- [Quoted passage]
I think the poster meant to say You do not have to allocate everything on the heap rather than the the stack.
Basically, objects are allocated on the stack (if the object size allows, of course) because of the cheap cost of stack-allocation, rather than heap-based allocation which involves quite some work by the allocator, and adds verbosity because then you have to manage data allocated on the heap.
Two reasons:
It's unnecessary in this case. You're making your code needlessly more complicated.
It allocates space on the heap, and it means that you have to remember to delete it later, or it will cause a memory leak.
Many answers have gone into various performance considerations. I want to address the comment which puzzled OP:
Stop thinking like a Java programmer.
Indeed, in Java, as explained in the answer to this question,
You use the new keyword when an object is being explicitly created for the first time.
but in C++, objects of type T are created like so: T{} (or T{ctor_argument1,ctor_arg2} for a constructor with arguments). That's why usually you just have no reason to want to use new.
So, why is it ever used at all? Well, for two reasons:
You need to create many values the number of which is not known at compile time.
Due to limitations of the C++ implementation on common machines - to prevent a stack overflow by allocating too much space creating values the regular way.
Now, beyond what the comment you quoted implied, you should note that even those two cases above are covered well enough without you having to "resort" to using new yourself:
You can use container types from the standard libraries which can hold a runtime-variable number of elements (like std::vector).
You can use smart pointers, which give you a pointer similar to new, but ensure that memory gets released where the "pointer" goes out of scope.
and for this reason, it is an official item in the C++ community Coding Guidelines to avoid explicit new and delete: Guideline R.11.
The core reason is that objects on heap are always difficult to use and manage than simple values. Writing code that are easy to read and maintain is always the first priority of any serious programmer.
Another scenario is the library we are using provides value semantics and make dynamic allocation unnecessary. Std::string is a good example.
For object oriented code however, using a pointer - which means use new to create it beforehand - is a must. In order to simplify the complexity of resource management, we have dozens of tools to make it as simple as possible, such as smart pointers. The object based paradigm or generic paradigm assumes value semantics and requires less or no new, just as the posters elsewhere stated.
Traditional design patterns, especially those mentioned in GoF book, use new a lot, as they are typical OO code.
new is the new goto.

- [Tasks and exercises]
a - Please reproduce the part of the thread on using new in C++ starting at "Many answers have" and ending at "the regular way.".
b - In the thread on using new in C++, which guideline in the C++ community Coding Guidelines is cited for avoiding explicit new and delete?
c - Render this sentence from the thread on using new in C++ in Spanish: "Stop thinking like a Java programmer."

- [Collected material]
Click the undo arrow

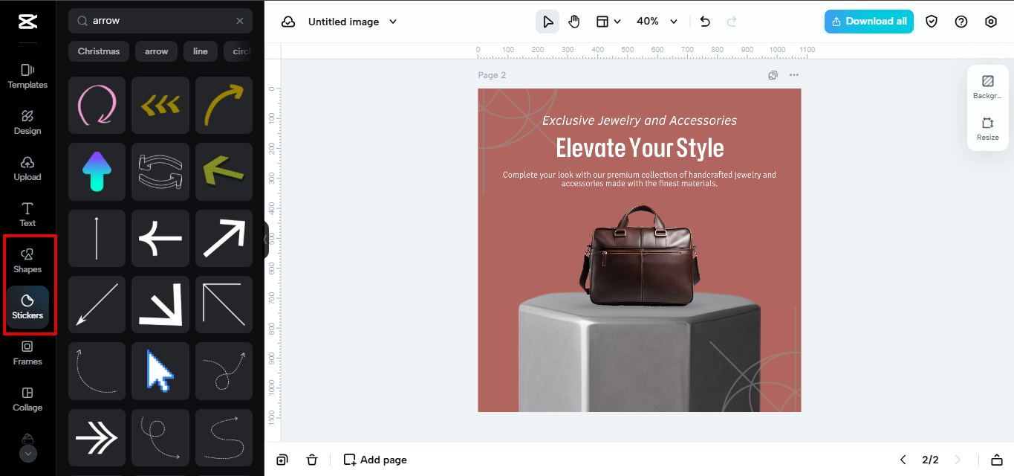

- [Solutions to the problems]
a -
Many answers have gone into various performance considerations. I want to address the comment which puzzled OP:
Stop thinking like a Java programmer.
Indeed, in Java, as explained in the answer to this question,
You use the new keyword when an object is being explicitly created for the first time.
but in C++, objects of type T are created like so: T{} (or T{ctor_argument1,ctor_arg2} for a constructor with arguments). That's why usually you just have no reason to want to use new.
So, why is it ever used at all? Well, for two reasons:
You need to create many values the number of which is not known at compile time.
Due to limitations of the C++ implementation on common machines - to prevent a stack overflow by allocating too much space creating values the regular way.

b - Guideline R.11

c - Deja de pensar como un programador de Java.